Facts are facts: The U.S. has the highest gun-death rate among the world’s 36 richest nations, and more than half of those deaths are suicides. We also have a higher percentage of our population in prison than any nation in the world, but let’s not cut that (likely related) Gordian knot right now.

When anti-gun-control advocates talk about the right to be armed to the teeth (à la the Second Amendment) against tyrannical governments, what are they talking about? Are they talking about our current administration, which has engaged in an unprecedented ravaging of our civil liberties, from the right to privacy and the separation of church and state to sponsoring torture and effectively repealing habeas corpus? If George Bush — who makes Nixon look like a saint — doesn’t qualify as one of the most tyrannical and treacherously stupid leaders in U.S. history, who does?

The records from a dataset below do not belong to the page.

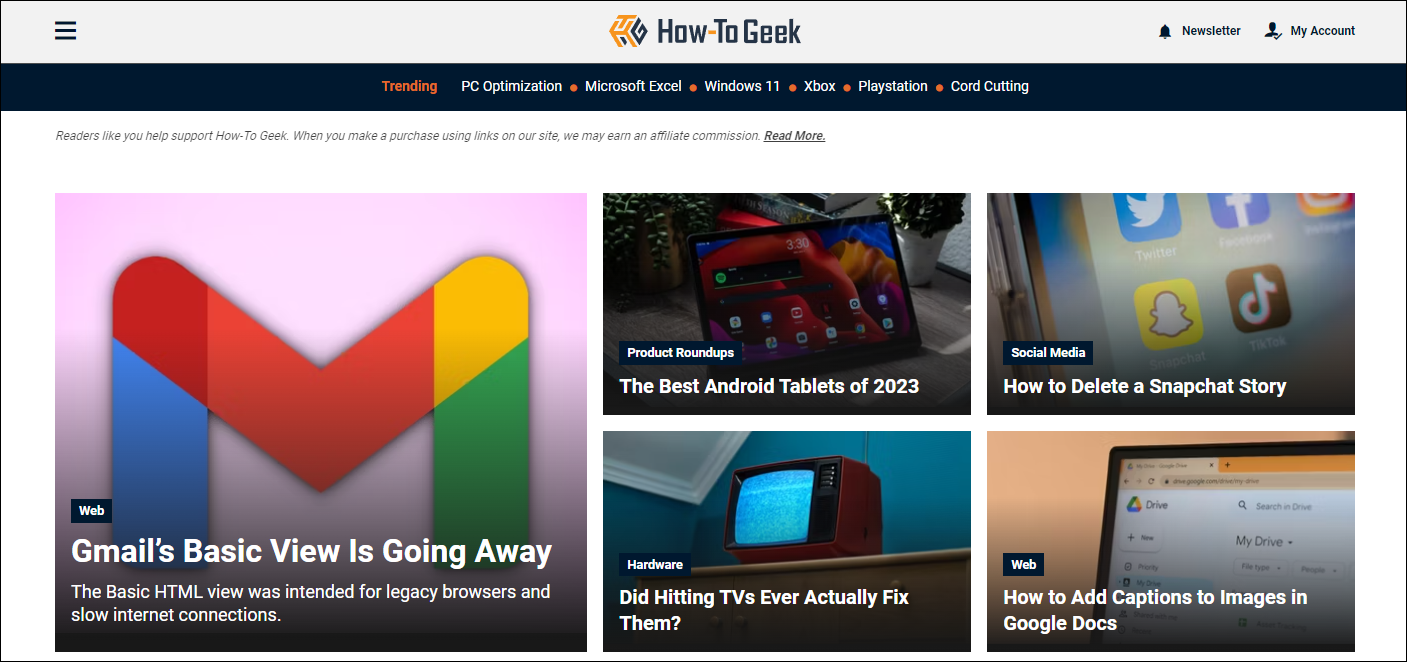Screen dimensions: 1407x662
Task: Open My Account
Action: (1323, 31)
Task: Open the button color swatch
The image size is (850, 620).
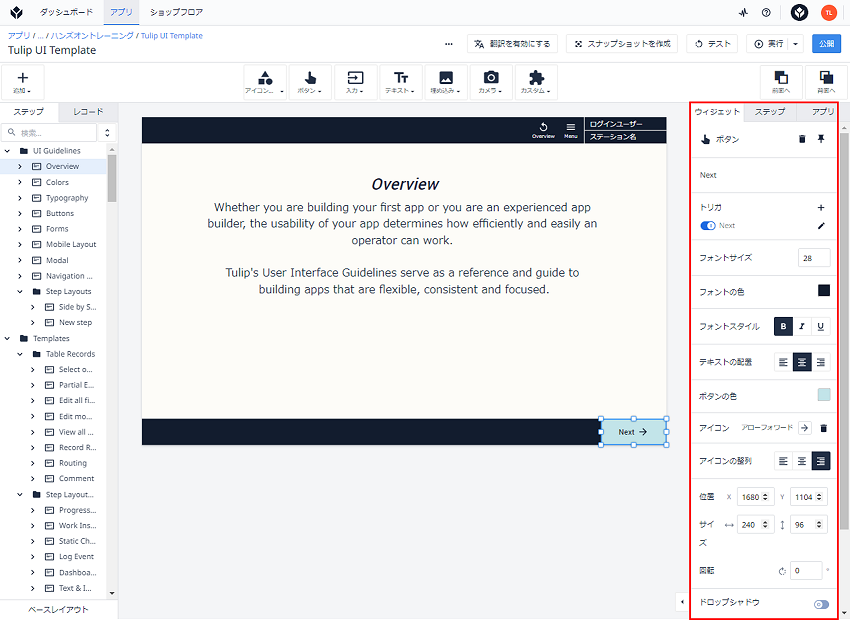Action: click(823, 395)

In order to avoid looking at the bigger, deeper picture — which pretty much renders unregulated private gun ownership a ridiculous and dangerous proposition — guns-for-everyone fanatics love to deal out their bedeviled details like so many aces up the sleeve. But they don’t even get these right. In his Dec. 18 letter to the Weekly, Lance Jacobs refers to the recently introduced bill HR 6257 as “confiscation legislation,” while conveniently failing to mention that the “certain firearms” addressed by that bill are in fact assault weapons, i.e. steroidal firearms that are manufactured solely to spew as much artillery as quickly as possible.

Emily Millar, an “Obama voting, latte-loving new gun owner” (does this mean she recycles her bullets?), writes in her letter Dec. 18 that “times of economic woe leave individuals, myself included, concerned with increasing crime and civil disorder.” Her solution? Buy a gun, rather than address the root causes of poverty and crime in a society of massive economic inequality and social quick fixes. True to form of most gun folk, she’s aiming (her rhetoric) at the wrong people — the screwed rather than the screwers, i.e. the CEOs and neo-cons and deregulation wackos whose policies do exactly what she accuses me of trying to do, which is “divide us and spread hatred.”

And that’s what worries me most about the brimstone and treacle of these gun-crazy advocates: Their armed revolution against tyranny amounts to so much misdirected political bitterness. Most of them shoot off their nose to spite their face.